Mugabe jealous of Nelson Mandela

By Gift Phiri

HARARE – President Robert Mugabe has brought his quiet feud with former South African President Nelson Mandela into the open, jealously claiming his coalition partner Prime Minister Morgan Tsvangirai had nothing to celebrate from being likened to the anti-apartheid icon.

President Robert Mugabe has brought his quiet feud with former South African President Nelson Mandela into the open, jealously claiming his coalition partner Prime Minister Morgan Tsvangirai had nothing to celebrate from being likened to the anti-apartheid icon.
President Robert Mugabe has brought his quiet feud with former South African President Nelson Mandela into the open, jealously claiming his coalition partner Prime Minister Morgan Tsvangirai had nothing to celebrate from being likened to the anti-apartheid icon.

Mugabe on Thursday dismissed accolades piled on Tsvangirai by Australian Prime Minister Julia Gillard who described the former trade unionist as a hero in the mould of democracy icons Mandela and Aung San Suu Kyi.

Tsvangirai was showered with praise during his three-nation visit to Japan, Australia and New Zealand, inflaming an already tense situation in the coalition at a time Mugabe has been completely snubbed by world leaders.
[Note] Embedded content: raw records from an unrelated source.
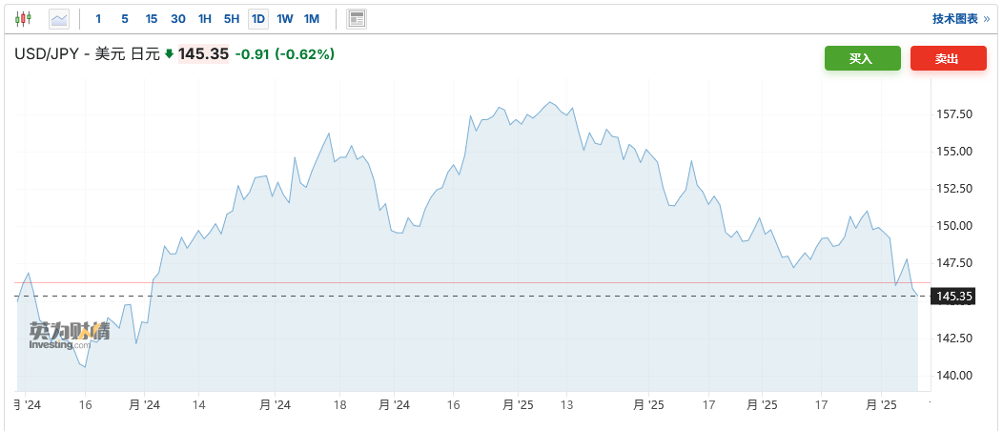Switch to candlestick chart type
Screen dimensions: 1003x431
(24, 18)
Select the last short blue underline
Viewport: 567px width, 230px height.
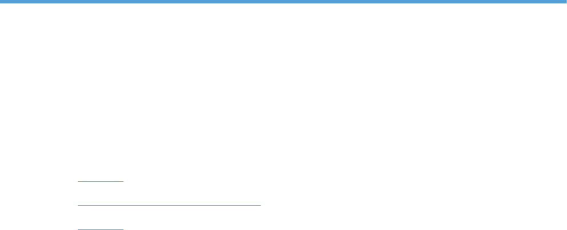(101, 229)
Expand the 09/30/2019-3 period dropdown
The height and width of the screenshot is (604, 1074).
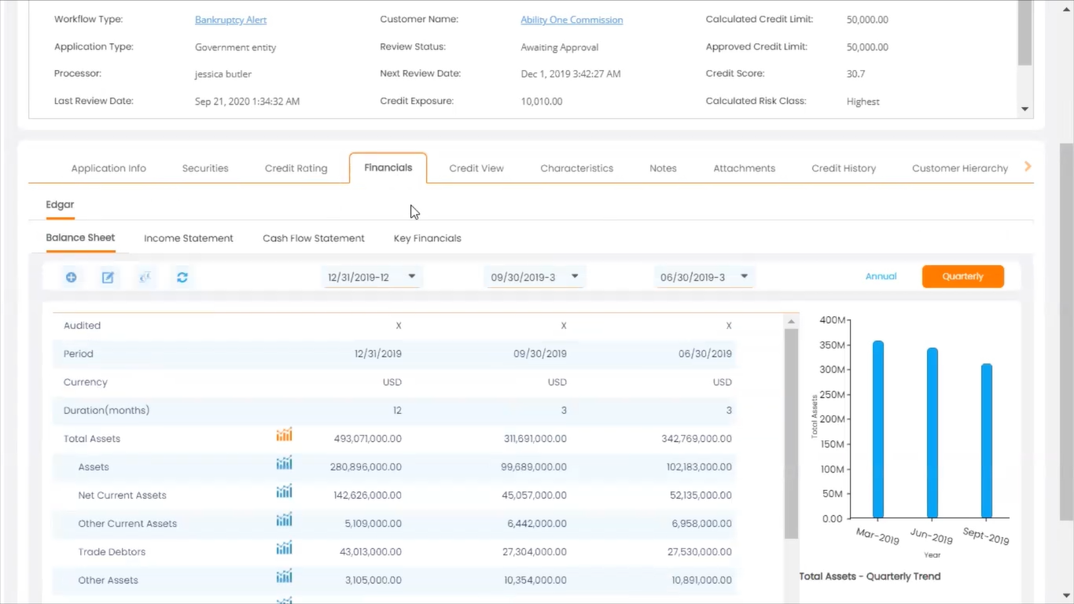(535, 277)
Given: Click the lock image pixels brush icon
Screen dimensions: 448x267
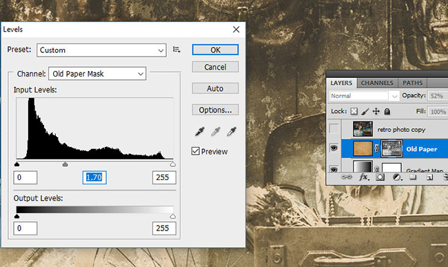Looking at the screenshot, I should [365, 111].
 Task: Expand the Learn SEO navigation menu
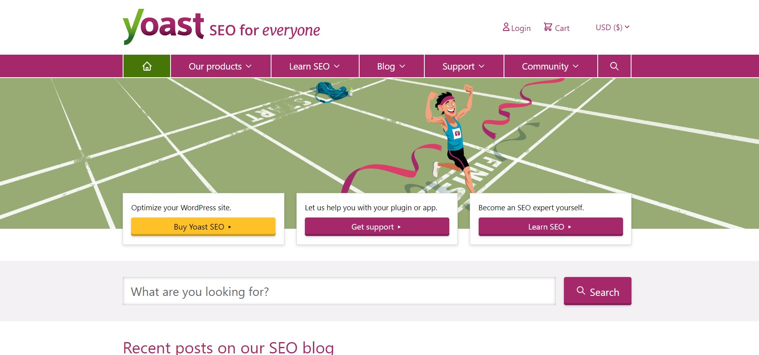tap(315, 66)
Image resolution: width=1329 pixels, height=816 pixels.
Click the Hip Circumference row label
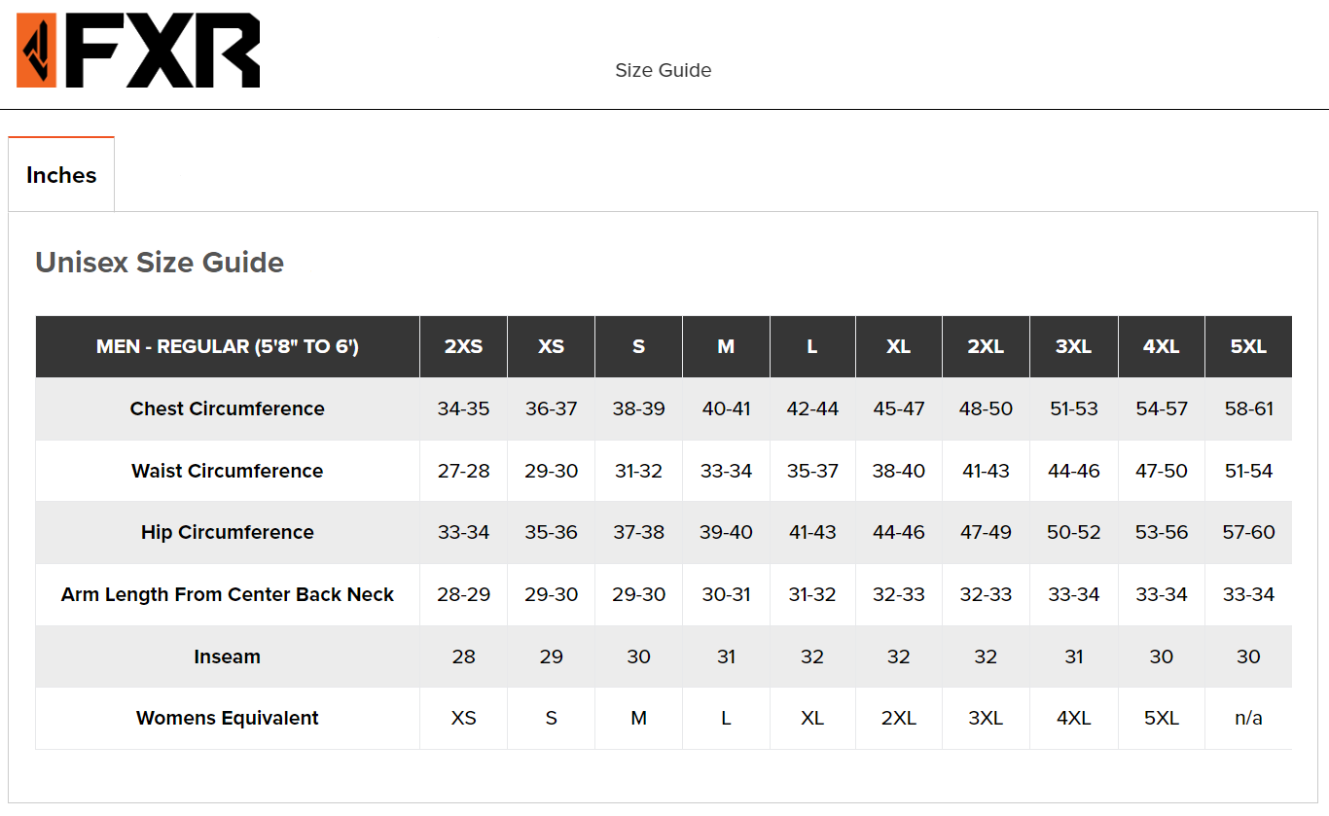(228, 532)
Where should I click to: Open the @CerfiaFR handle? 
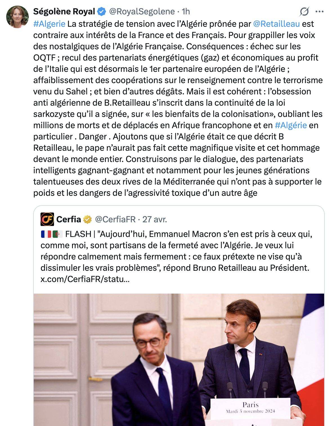[x=115, y=219]
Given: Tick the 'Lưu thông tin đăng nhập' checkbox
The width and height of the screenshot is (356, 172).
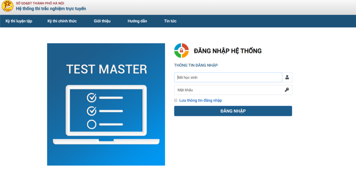Looking at the screenshot, I should [x=176, y=100].
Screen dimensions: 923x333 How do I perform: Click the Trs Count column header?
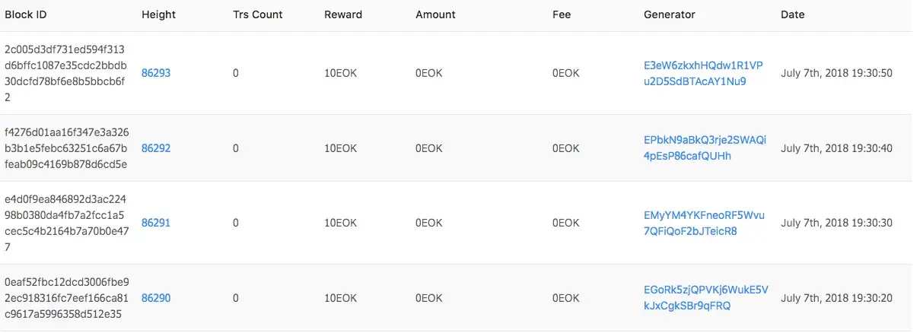[257, 14]
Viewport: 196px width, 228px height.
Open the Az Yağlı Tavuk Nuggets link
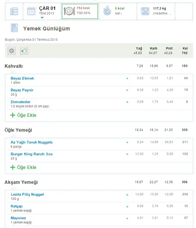point(32,142)
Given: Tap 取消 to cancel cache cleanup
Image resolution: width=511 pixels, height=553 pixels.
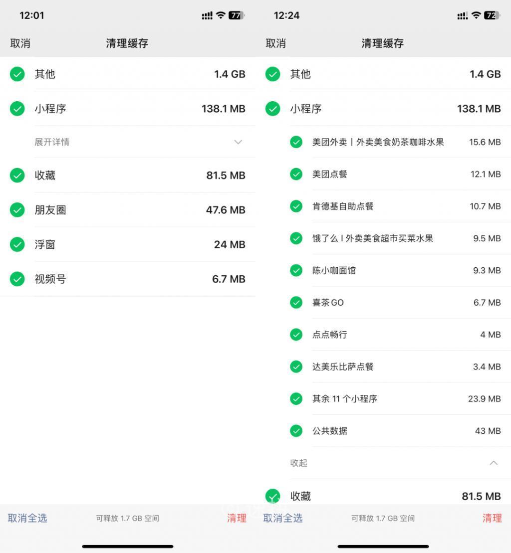Looking at the screenshot, I should (20, 43).
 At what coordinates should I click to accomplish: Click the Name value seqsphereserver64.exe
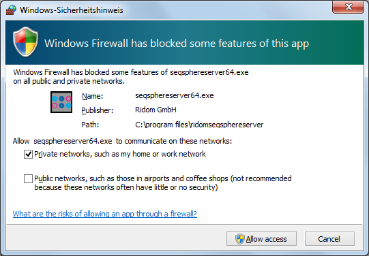pos(175,95)
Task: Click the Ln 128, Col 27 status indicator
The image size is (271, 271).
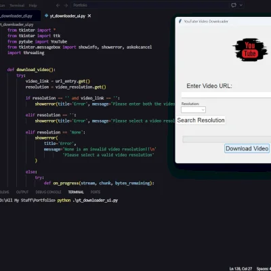Action: tap(241, 268)
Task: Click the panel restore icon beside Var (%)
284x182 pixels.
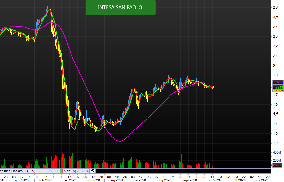Action: point(93,171)
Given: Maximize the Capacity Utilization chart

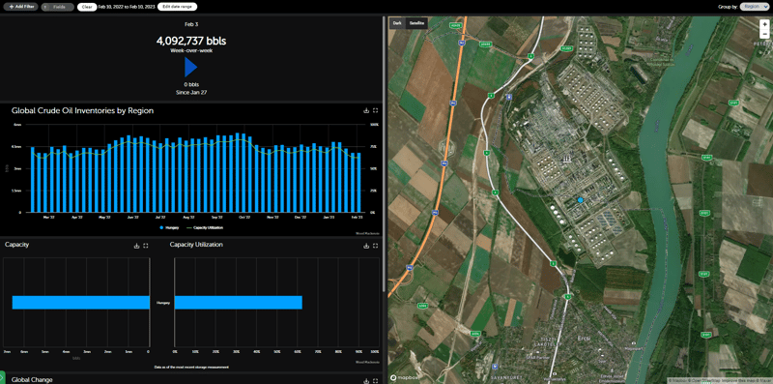Looking at the screenshot, I should coord(375,246).
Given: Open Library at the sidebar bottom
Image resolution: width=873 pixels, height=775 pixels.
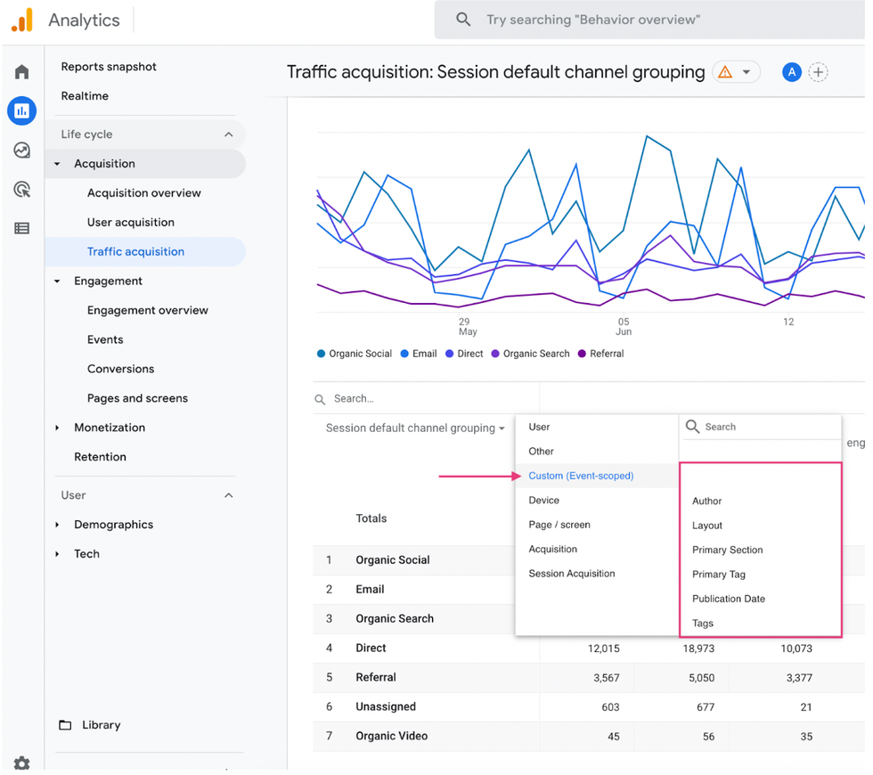Looking at the screenshot, I should coord(101,725).
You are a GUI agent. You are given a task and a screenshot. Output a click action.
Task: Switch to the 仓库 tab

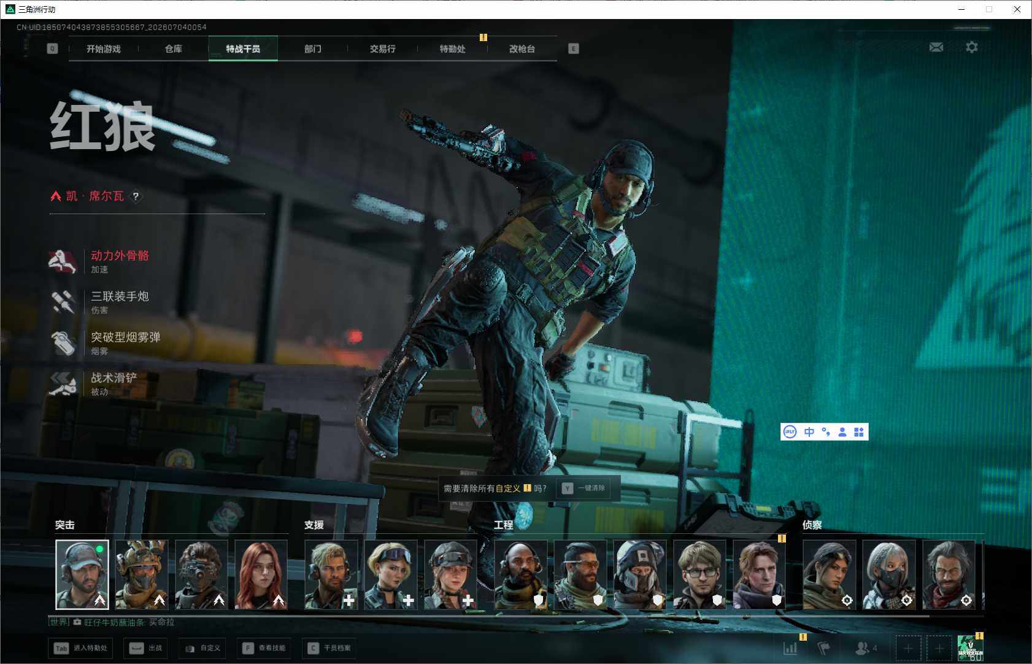(x=174, y=48)
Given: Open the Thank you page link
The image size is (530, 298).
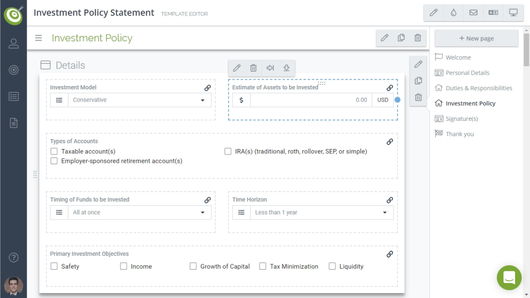Looking at the screenshot, I should 459,134.
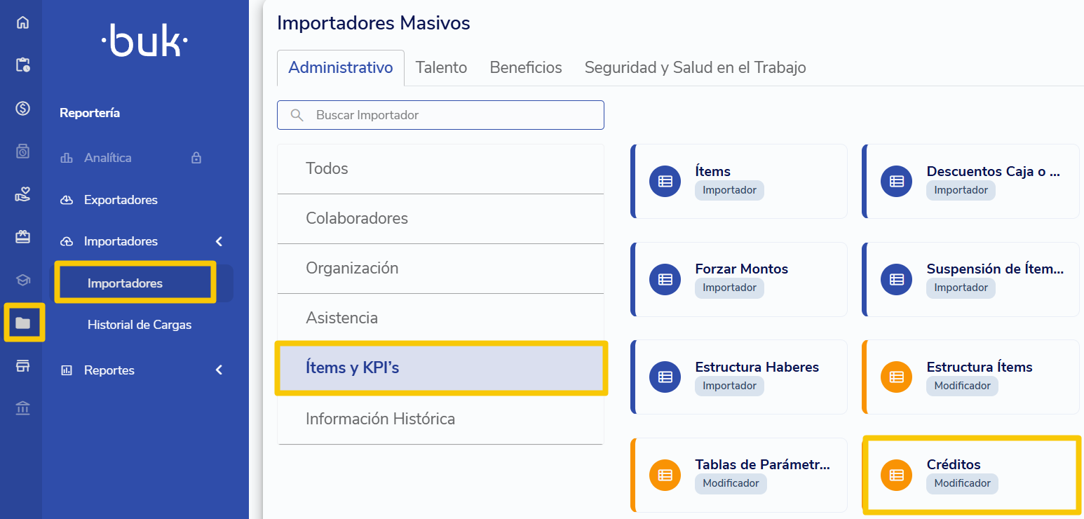Open the graduation cap icon
Image resolution: width=1084 pixels, height=519 pixels.
[22, 280]
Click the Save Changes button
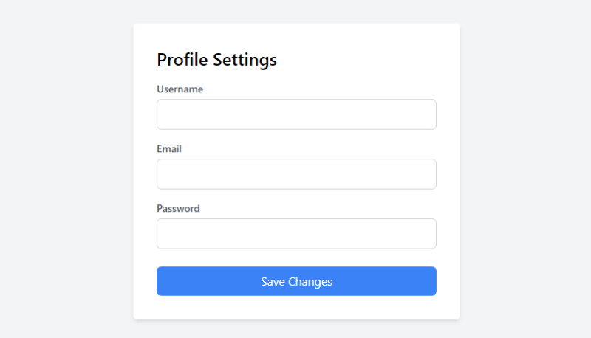 [296, 281]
An EU Council of Ministers and Washington this week vowed to maintain sanctions on Mugabe, but said the EU bloc would consider removing sanctions on some targeted officials after a free and fair referendum.

Gillard’s accolades at the end of Tsvangirai’s State visit inflamed the row when she described the Prime Minister as a “democracy champion”.

“You are a hero,” she gushed at the Australian Parliament House lunch in Tsvangirai’s honour on Tuesday.

“Like Nelson Mandela, like Aung San Suu Kyi, like Xanana Gusmao — you are one of the remarkable figures of our times,” she said, referring to the South African, Burmese and East Timorese political figures.

In remarks betraying Mugabe’s overwhelming sense of jealousy, and an intense and irrational envy of the accolades that Western leaders showered on Tsvangirai, the 88-year-old leader launched an unrestrained attack on his 60-year-old rival at Gomorefu High School while officially launching the Marange-Zimunya Community Share Ownership Trust on Thursday.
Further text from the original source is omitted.